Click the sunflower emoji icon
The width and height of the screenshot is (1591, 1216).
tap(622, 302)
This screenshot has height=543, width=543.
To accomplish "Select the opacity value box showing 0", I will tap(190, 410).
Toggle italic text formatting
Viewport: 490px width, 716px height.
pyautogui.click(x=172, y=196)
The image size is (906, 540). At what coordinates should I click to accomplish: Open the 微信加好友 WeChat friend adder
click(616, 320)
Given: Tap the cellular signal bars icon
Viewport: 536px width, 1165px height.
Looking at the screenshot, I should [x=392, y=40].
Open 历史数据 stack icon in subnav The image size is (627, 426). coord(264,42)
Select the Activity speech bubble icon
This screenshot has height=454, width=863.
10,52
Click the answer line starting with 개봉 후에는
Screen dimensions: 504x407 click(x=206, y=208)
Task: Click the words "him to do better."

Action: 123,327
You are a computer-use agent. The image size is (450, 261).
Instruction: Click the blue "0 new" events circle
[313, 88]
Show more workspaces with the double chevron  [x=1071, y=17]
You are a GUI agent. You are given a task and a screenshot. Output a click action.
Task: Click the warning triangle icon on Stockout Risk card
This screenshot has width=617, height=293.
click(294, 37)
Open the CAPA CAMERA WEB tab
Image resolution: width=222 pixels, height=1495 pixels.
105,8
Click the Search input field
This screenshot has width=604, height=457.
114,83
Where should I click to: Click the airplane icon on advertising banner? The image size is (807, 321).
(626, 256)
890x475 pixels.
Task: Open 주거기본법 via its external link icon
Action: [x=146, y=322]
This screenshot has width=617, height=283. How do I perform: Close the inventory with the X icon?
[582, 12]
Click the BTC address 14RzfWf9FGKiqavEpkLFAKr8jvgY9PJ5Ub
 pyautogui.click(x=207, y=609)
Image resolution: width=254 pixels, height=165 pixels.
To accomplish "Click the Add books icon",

----------------------------------------

▶ [WRITTEN EXERCISE]
Rewrite the rows above, replacing "warning triangle" with "alert triangle" and keeping everything else unchanged.

▶ [IN RESPONSE]
Click the sunflower emoji icon
The width and height of the screenshot is (1591, 1216).
tap(622, 302)
This screenshot has height=543, width=543.
To accomplish "Select the opacity value box showing 0", I will tap(190, 410).
Toggle italic text formatting
Viewport: 490px width, 716px height.
pyautogui.click(x=172, y=196)
The image size is (906, 540). At what coordinates should I click to accomplish: Open the 微信加好友 WeChat friend adder
click(616, 320)
Given: Tap the cellular signal bars icon
Viewport: 536px width, 1165px height.
Looking at the screenshot, I should [x=392, y=40].
Open 历史数据 stack icon in subnav The image size is (627, 426). coord(264,42)
Select the Activity speech bubble icon
This screenshot has height=454, width=863.
10,52
Click the answer line starting with 개봉 후에는
Screen dimensions: 504x407 click(x=206, y=208)
Task: Click the words "him to do better."

Action: 123,327
You are a computer-use agent. The image size is (450, 261).
Instruction: Click the blue "0 new" events circle
[313, 88]
Show more workspaces with the double chevron  [x=1071, y=17]
You are a GUI agent. You are given a task and a screenshot. Output a click action.
Task: Click the alert triangle icon on Stockout Risk card
This screenshot has width=617, height=293.
click(294, 37)
Open the CAPA CAMERA WEB tab
Image resolution: width=222 pixels, height=1495 pixels.
105,8
Click the Search input field
This screenshot has width=604, height=457.
114,83
Where should I click to: Click the airplane icon on advertising banner? The image size is (807, 321).
(626, 256)
890x475 pixels.
Task: Open 주거기본법 via its external link icon
Action: [x=146, y=322]
This screenshot has width=617, height=283. How do I perform: Close the inventory with the X icon?
[582, 12]
Click the BTC address 14RzfWf9FGKiqavEpkLFAKr8jvgY9PJ5Ub
 pyautogui.click(x=207, y=609)
Image resolution: width=254 pixels, height=165 pixels.
To accomplish "Click the Add books icon",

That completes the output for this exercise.